Était-ce à cause de cela que Jules n’osait presque lui parler ? qu’il eût eu peur de rester seul avec elle ? qu’il baissait les yeux rien qu’à la voir de loin ? était-ce respect ? contemplation ou terreur ? et d’abord, l’aimait-il ?

Il en douta lui-même, plus tard, il est vrai, quand, après avoir vécu longtemps d’une vie tout idéale et imaginaire, au milieu d’amours célestes et de sentiments impossibles, il arriva à nier la beauté pour l’avoir trop aimée, et à rire de toutes les passions à force de les avoir étudiées ; mais alors il était encore dans le sérieux de l’illusion et de la vie, sans vouloir mesurer son amour à l’échelle de l’infini. Manie funeste, qui dégoûte des grandes choses et rend vieux de bonne heure ! Pourquoi ne l’eût-il pas aimée ? tout homme commence la vie du cœur par un amour sérieux, il fit donc comme tout le monde.

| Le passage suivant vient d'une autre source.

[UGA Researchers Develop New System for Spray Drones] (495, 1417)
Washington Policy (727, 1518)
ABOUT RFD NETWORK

C’était d’ailleurs, à cette époque, un enfant crédule et sans défiance. Aimant à aimer, voulant rêver de beaux rêves, facile à l’enthousiasme, admirant ce qu’on admire et plus encore, il était de ces gens candides et tendres, qui n’oseraient réveiller un enfant endormi ni écraser des fleurs sous leurs pieds, qui caressent les animaux, qui se plaisent à voir voler les hirondelles, qui passent des nuits à regarder la lune. Nature nerveuse et féminine, son cœur se déchirait à tout, s’accrochait à tout, il était joyeux sans cause, triste sans raison, rêveur à propos de n’importe quoi ; il avait de grandes haines pour des misères, et du fanatisme pour certains mots ; il désirait ardemment des choses médiocres, regrettait des futilités et se mettait de nouveau à adorer des niaiseries. La force d’expansion que le ciel lui avait donnée augmentait l’intensité de ses joies ou de ses douleurs ; il s’exaltait en écrivant, devenait éloquent à force de parler, s’attendrissait lui-même, et s’aimait parce qu’il se sentait bon. Il considérait la rhétorique comme une chose grave ; quand il faisait du style, l’hyperbole l’emportait au delà de sa pensée, et il employait des expressions magnifiques pour des sujets assez pauvres.

Sa vie, jusqu’à présent, avait été une vie plate et uniforme, resserrée dans des limites précises, et il se croyait né pour quelque large existence, toute remplie d’aventures et de hasards imprévus, pour les combats, pour la mer, pour des voyages perdus, pour des courses énormes à travers le monde.

Ce qui le rendait à plaindre, c’est qu’il ne savait pas bien distinguer ce qui est de ce qui devrait être ; il souffrait toujours de quelque chose qui lui manquait, il attendait sans cesse je ne sais quoi qui n’arrivait Jamais.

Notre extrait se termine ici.